A cantora e compositora Sara Bareilles, 46, sabe o que é viver com medo de ser consumida viva pelo próprio luto.
“Eu sentia que iria me dissolver, como se fosse sentimento demais”, disse Bareilles sobre a enxurrada de luto que vinha suportando. Além de ter perdido dois amigos próximos para o câncer em um intervalo de poucos anos, ela enfrentou “uma nova profundidade de baixa” em sua saúde mental. Ela também revelou que está entrando no terceiro ano de uma luta pela fertilidade.
No entanto, quanto mais Bareilles, uma artista multifacetada que atua como atriz, compositora e produtora, se entregou ao seu luto em suas diversas formas, mais ela começou a perceber o luto como uma espécie de prática devocional, como um milagre a ser contemplado.
Foi somente no final do processo de gravação de seu novo álbum, íntimo e delicado, “Good Grief”, que Bareilles percebeu que estava escrevendo inteiramente sobre o luto. Ela estreou a primeira faixa, “Home”, em março, no podcast do âncora da CNN Anderson Cooper, All There Is.

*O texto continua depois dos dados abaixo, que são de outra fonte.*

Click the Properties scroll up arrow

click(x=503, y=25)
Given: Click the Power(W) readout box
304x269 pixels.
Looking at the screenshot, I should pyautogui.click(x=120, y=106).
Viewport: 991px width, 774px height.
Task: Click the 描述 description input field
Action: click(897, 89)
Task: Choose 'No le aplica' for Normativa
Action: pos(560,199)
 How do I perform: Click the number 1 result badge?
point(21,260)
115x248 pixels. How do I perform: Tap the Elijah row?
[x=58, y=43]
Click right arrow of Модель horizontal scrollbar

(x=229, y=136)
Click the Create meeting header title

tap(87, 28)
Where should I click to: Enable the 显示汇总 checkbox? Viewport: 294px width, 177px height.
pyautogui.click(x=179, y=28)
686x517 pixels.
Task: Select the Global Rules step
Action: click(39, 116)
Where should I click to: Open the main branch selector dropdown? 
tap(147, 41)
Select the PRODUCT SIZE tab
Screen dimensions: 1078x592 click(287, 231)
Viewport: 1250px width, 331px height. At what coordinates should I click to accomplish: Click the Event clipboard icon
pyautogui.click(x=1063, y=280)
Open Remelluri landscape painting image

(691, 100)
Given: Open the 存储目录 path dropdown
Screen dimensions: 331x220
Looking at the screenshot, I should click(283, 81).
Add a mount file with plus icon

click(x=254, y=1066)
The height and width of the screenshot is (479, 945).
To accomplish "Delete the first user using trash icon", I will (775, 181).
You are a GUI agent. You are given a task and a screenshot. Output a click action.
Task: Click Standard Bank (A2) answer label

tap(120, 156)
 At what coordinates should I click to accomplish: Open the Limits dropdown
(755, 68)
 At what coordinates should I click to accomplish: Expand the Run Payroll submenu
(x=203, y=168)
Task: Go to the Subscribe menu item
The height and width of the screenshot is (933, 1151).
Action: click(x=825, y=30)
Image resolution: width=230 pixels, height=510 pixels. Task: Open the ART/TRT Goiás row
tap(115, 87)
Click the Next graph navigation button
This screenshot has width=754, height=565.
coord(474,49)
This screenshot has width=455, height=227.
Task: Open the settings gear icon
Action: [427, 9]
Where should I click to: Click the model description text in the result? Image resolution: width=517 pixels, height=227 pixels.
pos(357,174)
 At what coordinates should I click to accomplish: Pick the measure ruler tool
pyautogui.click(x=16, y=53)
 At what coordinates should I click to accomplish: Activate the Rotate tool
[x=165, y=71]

A conversa de Cooper com o comediante Stephen Colbert em um episódio anterior havia inspirado Bareilles a escrever a música. A abertura radical dos dois homens sobre o próprio luto e o compromisso compartilhado de não esconder a tristeza de seus próprios filhos havia emocionado Bareilles até as lágrimas.
Era mais do que adequado que o processo de criação do álbum a tivesse ajudado a se aprofundar nas verdades aterrorizantes e inspiradoras sobre suas perdas.